Tuesday, August 28, 2007

Hawaii Superferry Faces Waves in Court

A surfer catches a wave at Kakaako Waterfront Park as the Hawaii Superferry approaches Aloha Towers on June 30, 2007, in Honolulu. The $100 million Hawaii Superferry _ the first passenger ferry between the islands _ is making its maiden run with a rushed launch to Maui on Sunday, Aug. 26, 2007. Legal problems could quickly beach the giant catamaran like one of the whales that environmentalists fear it will run over.


The Associated Press
Tuesday, August 28, 2007; 1:29 AM

HONOLULU -- A state judge agreed Monday to temporarily block the first passenger-vehicle ferry service between the Hawaiian Islands from using Maui's Kahului Harbor, giving environmental groups a victory.

Protesters sought the temporary restraining order to halt the Hawaii Superferry from using the harbor until an environmental assessment is conducted. The request does not affect ports on Oahu or Kauai.

The environmentalists argued in a lawsuit that the ferry's plan to ply 400 miles of Hawaii waters each day endangers whales, threatens to spread invasive species and will worsen traffic and pollution.

Superferry officials have said the ship's water jet propulsion system means there are no exposed propellers to strike aquatic animals.

The order remains in effect until Sept. 6. On Wednesday, the judge will hear arguments on a request for a preliminary injunction.
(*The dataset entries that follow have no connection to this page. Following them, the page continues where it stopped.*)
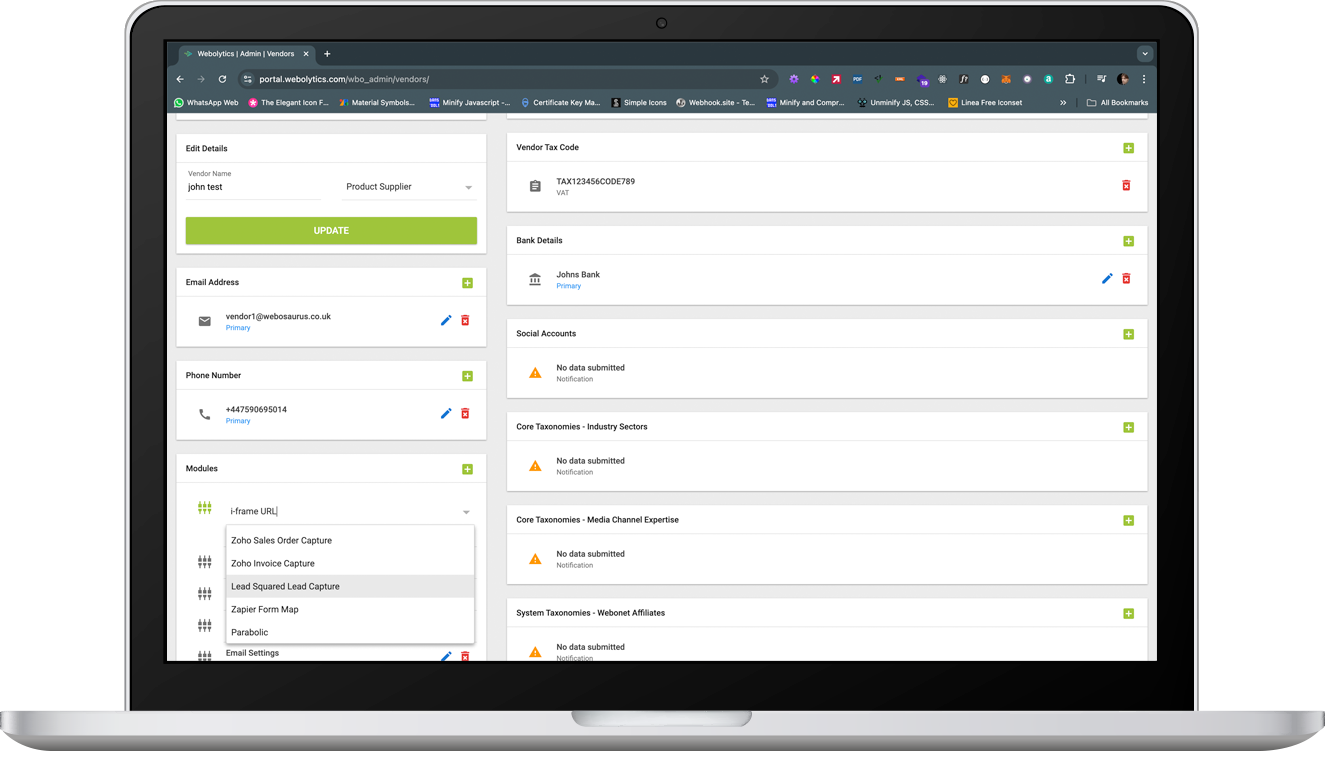This screenshot has width=1325, height=780.
Task: Open the Chrome tab search dropdown
Action: point(1145,54)

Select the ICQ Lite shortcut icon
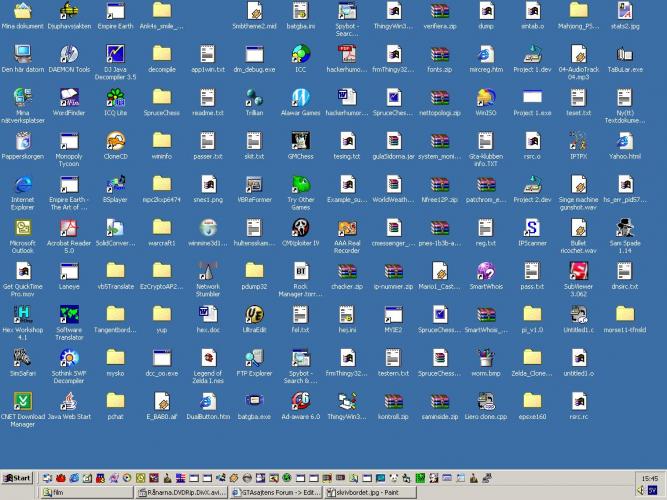click(115, 98)
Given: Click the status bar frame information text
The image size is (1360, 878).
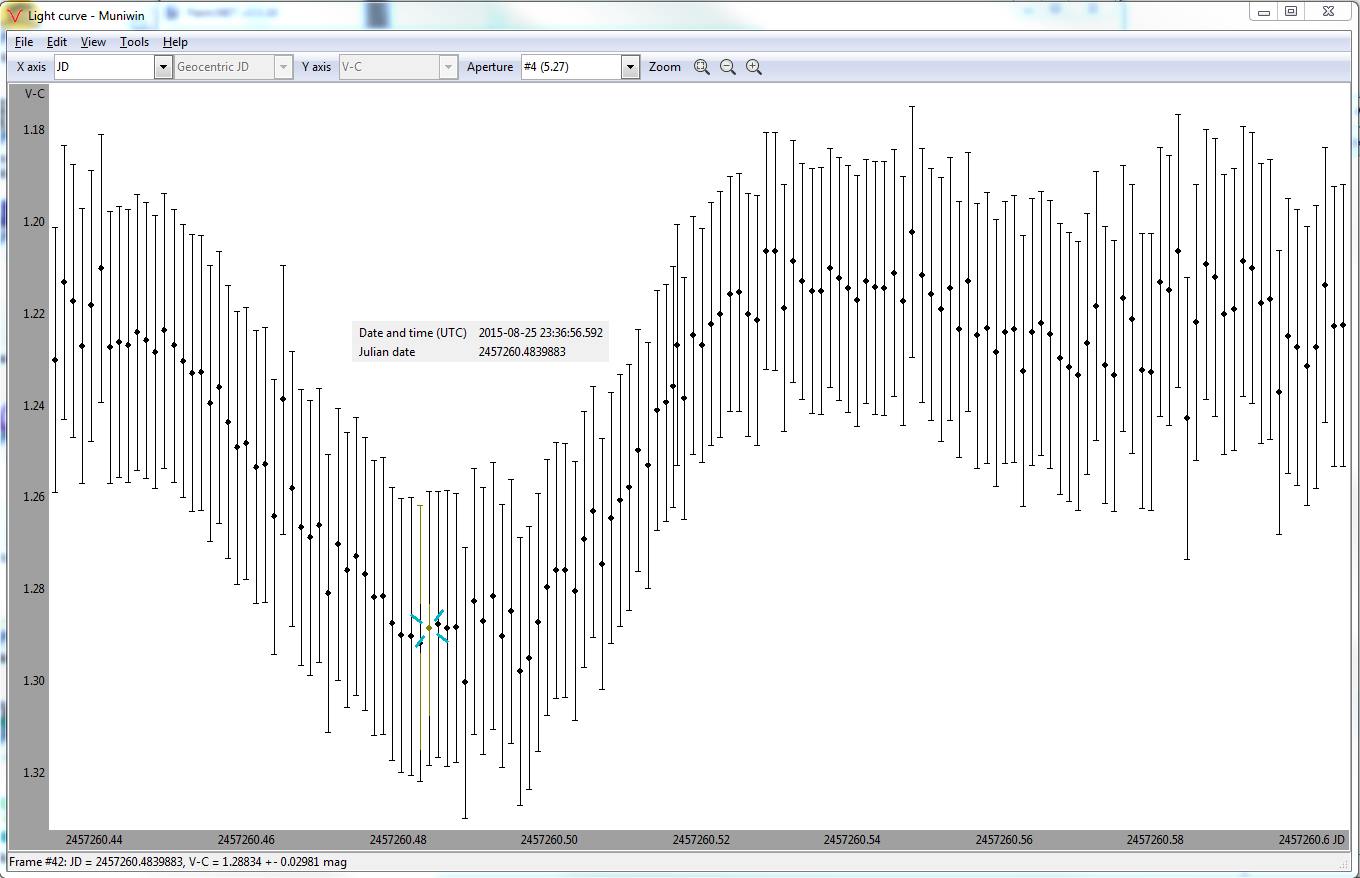Looking at the screenshot, I should tap(178, 861).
Hawaii Superferry Inc. said the company was hopeful it would prevail at the hearing Wednesday and resume operations to Maui on Thursday.
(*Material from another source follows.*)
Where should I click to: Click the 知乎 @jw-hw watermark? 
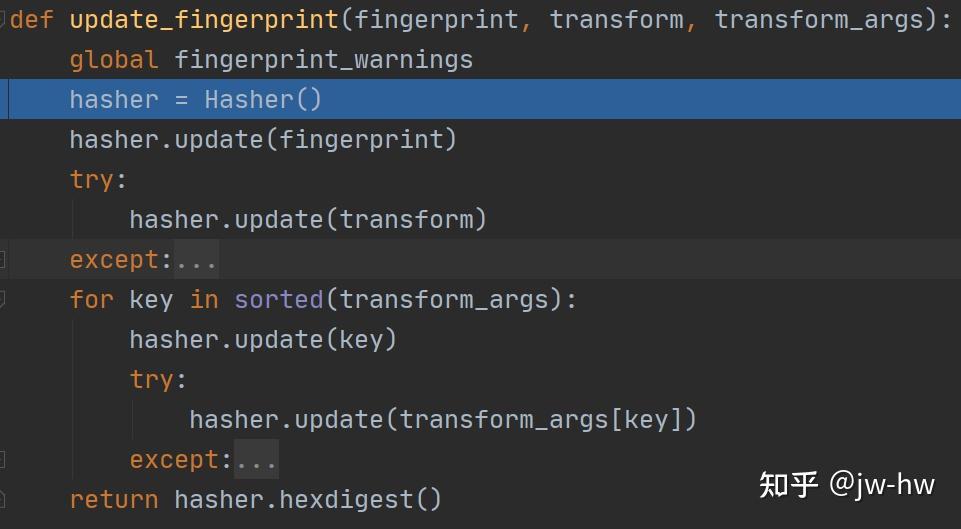pos(846,485)
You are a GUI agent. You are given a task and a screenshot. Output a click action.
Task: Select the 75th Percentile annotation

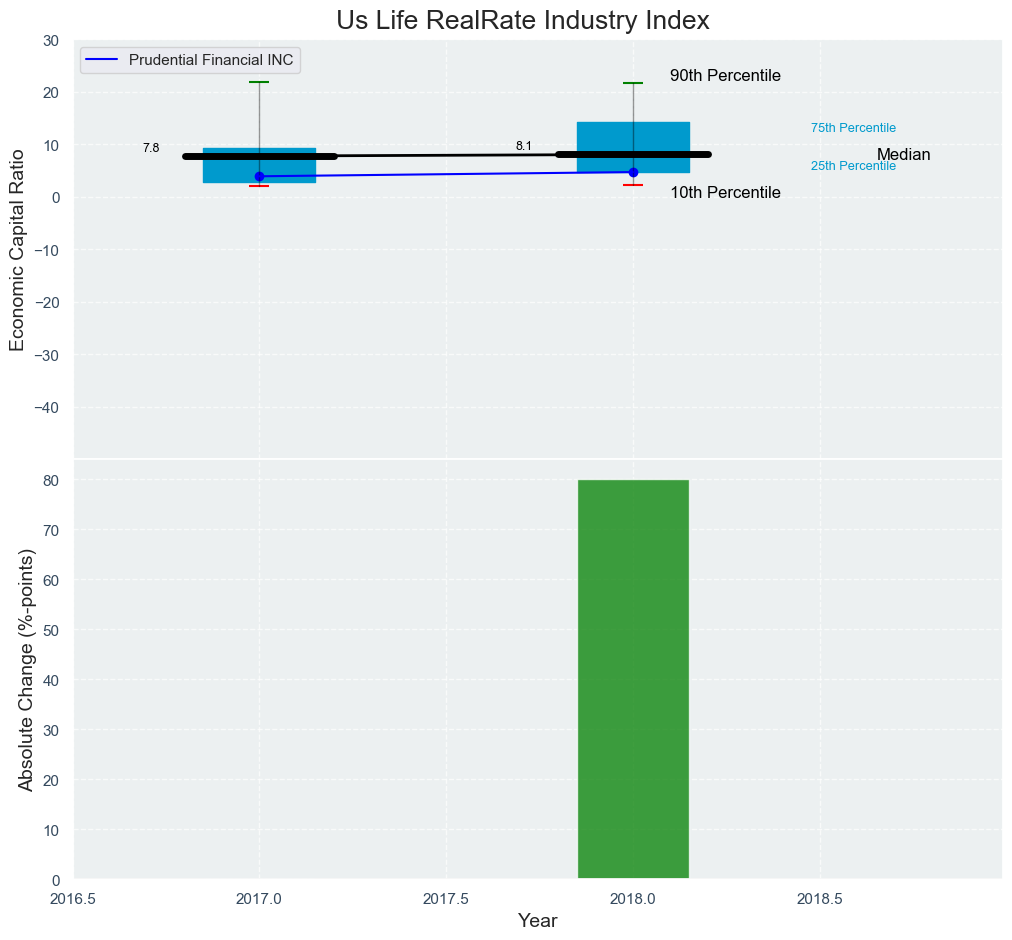point(853,128)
The Superferry started trips on Sunday, two days ahead of schedule, after the state Supreme Court ruled last week that the state should have required an environmental assessment before the ferry launched. State transportation officials, noting that the court didn't explicitly say the ship couldn't run, allowed the service to start.
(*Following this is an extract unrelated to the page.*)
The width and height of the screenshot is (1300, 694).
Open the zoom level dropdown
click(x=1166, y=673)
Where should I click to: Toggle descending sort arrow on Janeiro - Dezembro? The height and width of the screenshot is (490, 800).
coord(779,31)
An attorney representing three environmental groups, Isaac Hall, said state law clearly says that a project cannot be launched and state land cannot be used until an environmental assessment is being prepared.

Before Sunday, the only way to travel among the islands where an estimated 1.3 million people live and tens of thousands of tourists arrive each day was by the local airlines.

The $95 million ship is built to carry more than 800 passengers and 200 cars. After Sept. 5, the fares will go up significantly: Round trips from Honolulu to Maui or Kauai, with taxes and a fuel surcharge, will cost more than $240 for one passenger and a car.